By far the most promising avenue for promoting social mobility for a country like the US is in immigration policy.

17

Matt McIrvin 11.13.11 at 1:21 pm

Meanwhile the people with American parents are mired in terminal decadence – it is culturally anathema to expend effort into something so mundane as being productive enough to make much more money than your parents did.

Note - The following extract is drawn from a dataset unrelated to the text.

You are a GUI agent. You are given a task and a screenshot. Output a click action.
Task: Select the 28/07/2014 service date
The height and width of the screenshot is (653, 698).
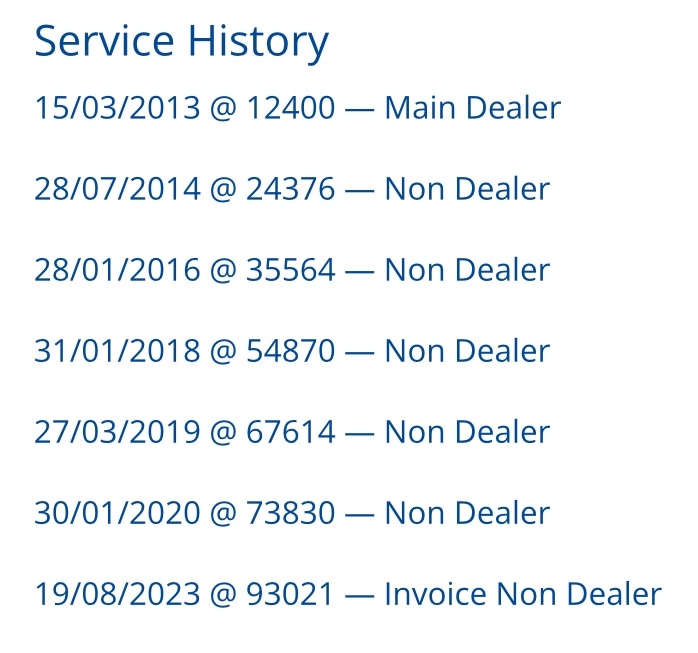tap(117, 189)
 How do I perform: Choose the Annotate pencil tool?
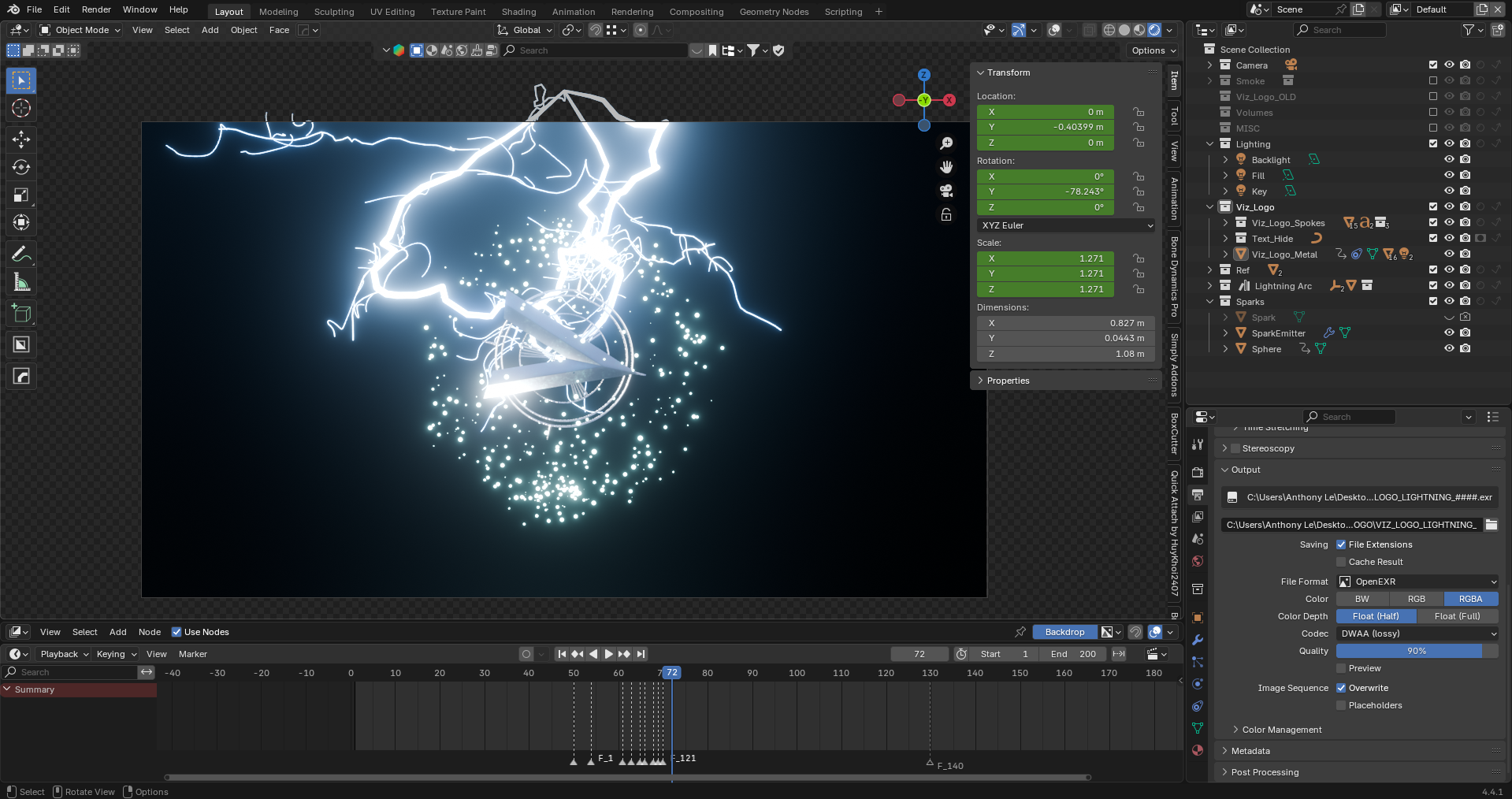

Ah, yes, the “kids today are just lazy” explanation for all economic ills. How can we have decades of skyrocketing per-worker productivity in such a situation? Are recent immigrants so productive that they’re producing several times as much as everyone else combined?

18

mpowell 11.13.11 at 5:31 pm

@16, corporations do not pay megasalaries to immigrants. H1-B visas are a great opportunity for a company to get a talented employee on location in the United States (which is really much better than having to deal with an office in China) who has limited mobility due to visa issues. Any manager or HR exec can give you the breakdown, but I would guess they are paid on average at least 20-30% than equally skilled employees with citizenship or a greencard. And it probably takes 5-7 years on average to get that greencard. Anyways, nobody but a C-level exec makes megabucks in anything but finance.

19

Watson Ladd 11.14.11 at 6:35 pm

Matt, it seems that what could happen is an increase in capital intensity raises the amount produced per worker without raising the amount the worker actually does. He pushes the button and 3 times as many widgets are made as before, because the machine is 3 times as big etc. This naturally has limits, which we can look at Marx to see. The question of taking this productivity is in my mind inseparable from overcoming capital.

20

ajay 11.14.11 at 7:34 pm

Surely Occupy Wall Street has played a role here, but the lead time for a piece like that in Time would presumably predate #OWS.

Minor point: I am not sure about that. The Occupy protests started in mid-September, and it’s possible that a story like the Time one could have been turned around in as little as a week. 9/11 was on the cover of that week’s issue. Likewise the US credit rating downgrade.

21

stostosto 11.14.11 at 10:35 pm

Very good piece on the ECB poobahs. Thank you!